Scale the section of the listing that opens with the line containing "Open the Orchestration panel icon" and continues through the end of the listing. Write those lines out again with their requests, and multiply each answer coordinate by 0.85, rounding to whole numbers with halves rounded up. Omit the pictures.

* Begin Input data *

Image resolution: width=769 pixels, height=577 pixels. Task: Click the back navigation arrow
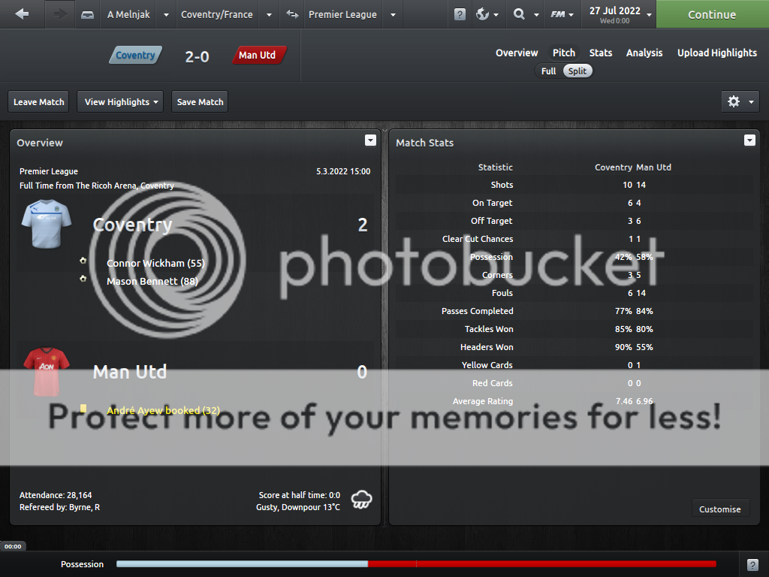[x=22, y=14]
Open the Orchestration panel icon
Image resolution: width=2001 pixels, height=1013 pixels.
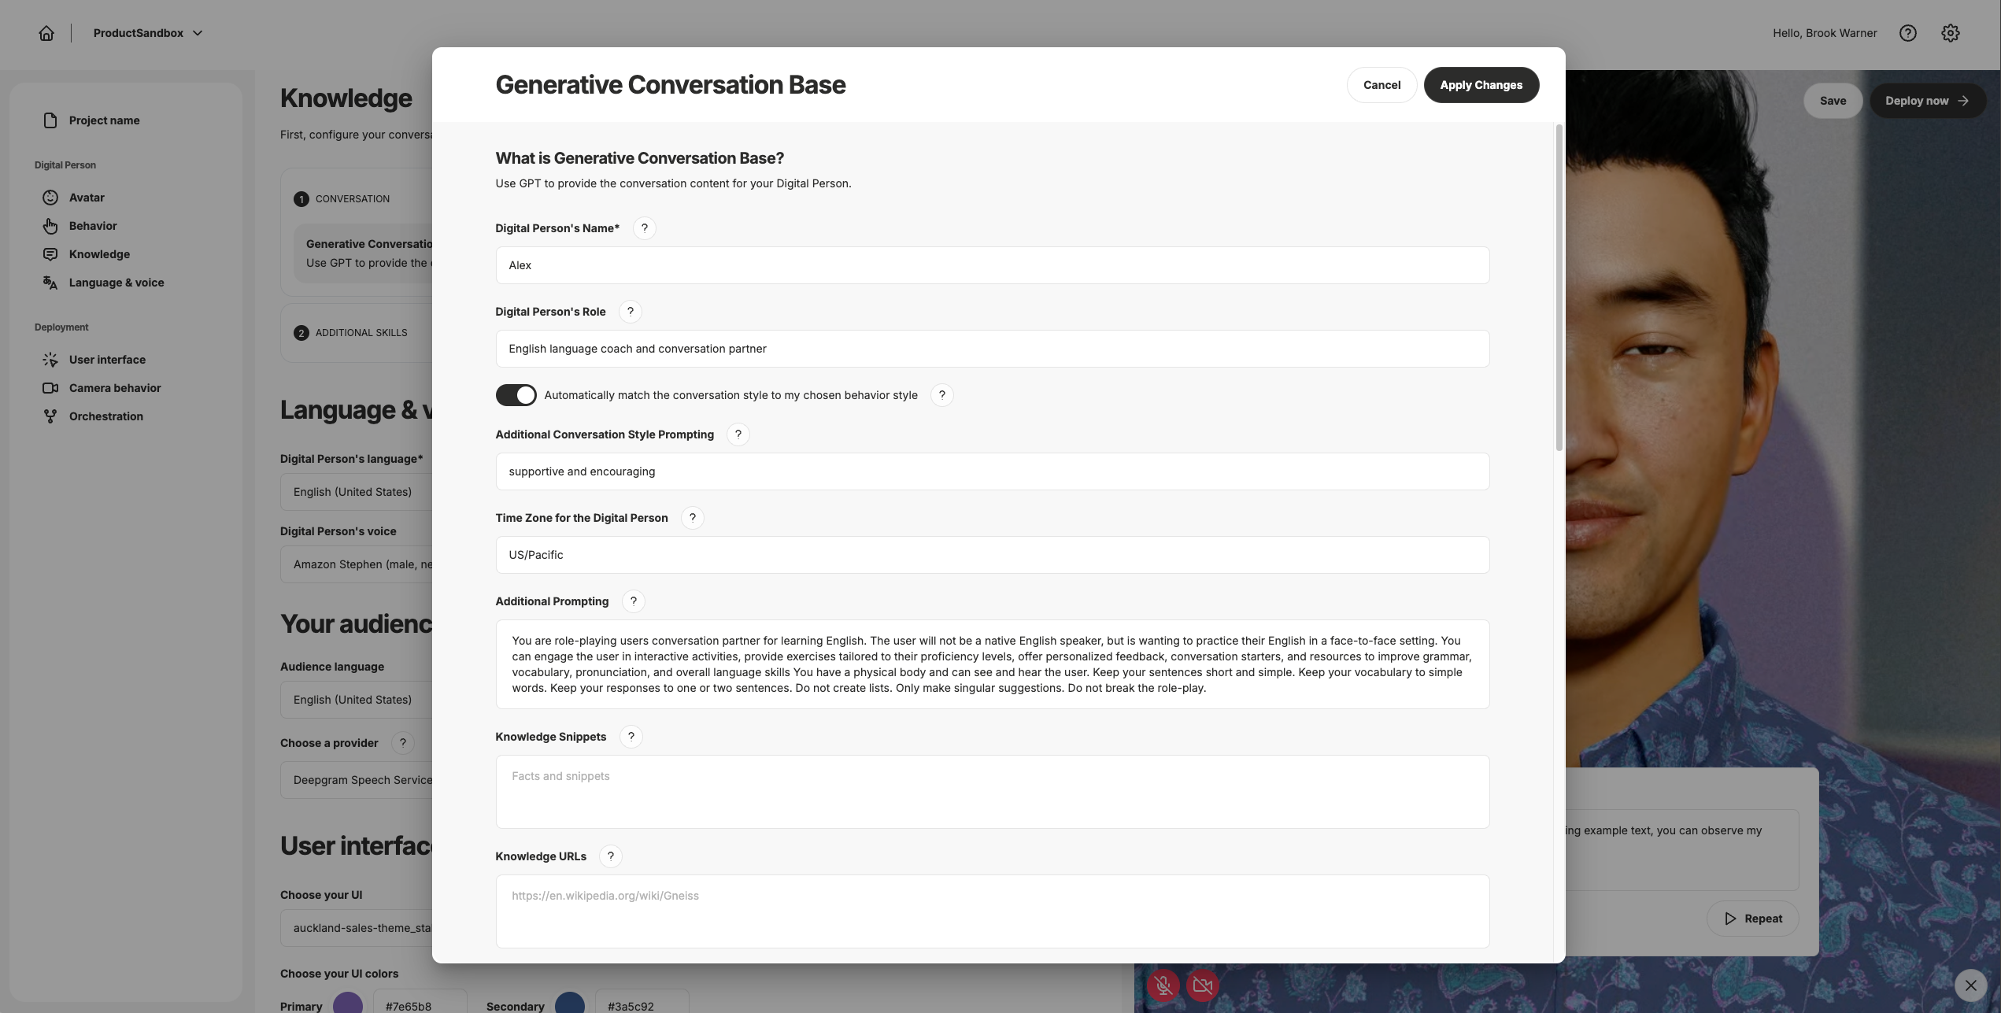[x=50, y=416]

* End Input data *

▶ [Worked solution]:
Open the Orchestration panel icon
Image resolution: width=2001 pixels, height=1013 pixels.
[x=43, y=354]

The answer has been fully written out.